Drug-induced immune hemolytic anemia

Abstract

AbstractDrug-induced immune hemolytic anemia (DIIHA) is rare, and a specialized laboratory is often required to provide the optimal serological tests to confirm the diagnosis. The most common drugs associated with DIIHA and the hypotheses for the mechanisms thought to be involved have changed during the last few decades. The drugs most frequently associated with DIIHA at this time are cefotetan, ceftriaxone, and piperacillin. DIIHA is attributed most commonly to drug-dependent antibodies that can only be detected in the presence of drug (eg, cephalosporin antibodies).
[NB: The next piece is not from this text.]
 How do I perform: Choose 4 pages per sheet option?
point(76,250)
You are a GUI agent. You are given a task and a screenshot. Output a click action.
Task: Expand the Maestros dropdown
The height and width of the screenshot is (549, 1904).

DIIHA can also be associated with drug-independent antibodies; such antibodies do not need drug to be present to obtain in vitro reactions (eg, fludarabine). In these latter cases, the drug affects the immune system, causing production of red cell (RBC) autoantibodies; the clinical and laboratory findings are identical to autoimmune hemolytic anemia (AIHA), other than the remission associated with discontinuing the drug. Some of the mechanisms involved in DIIHA are controversial. The most acceptable one involves drugs, like penicillin, that covalently bind to proteins (eg, RBC membrane proteins); RBCs become coated with drug in vivo and, a drug antibody (usually IgG) attaches to the drug-coated RBCs that are subsequently cleared by macrophages. The most controversial is the so-called immune complex mechanism, which has been revised to suggest that most drugs are capable of binding to RBC membrane proteins, but not covalently like penicillins. The combined membrane plus drug can create an immunogen; the antibodies formed can be IgM or IgG and often activate complement, leading to acute intravascular lysis and sometimes renal failure; fatalities are more common in this group. It is still unknown why and how some drugs induce RBC autoantibodies, sometimes causing AIHA.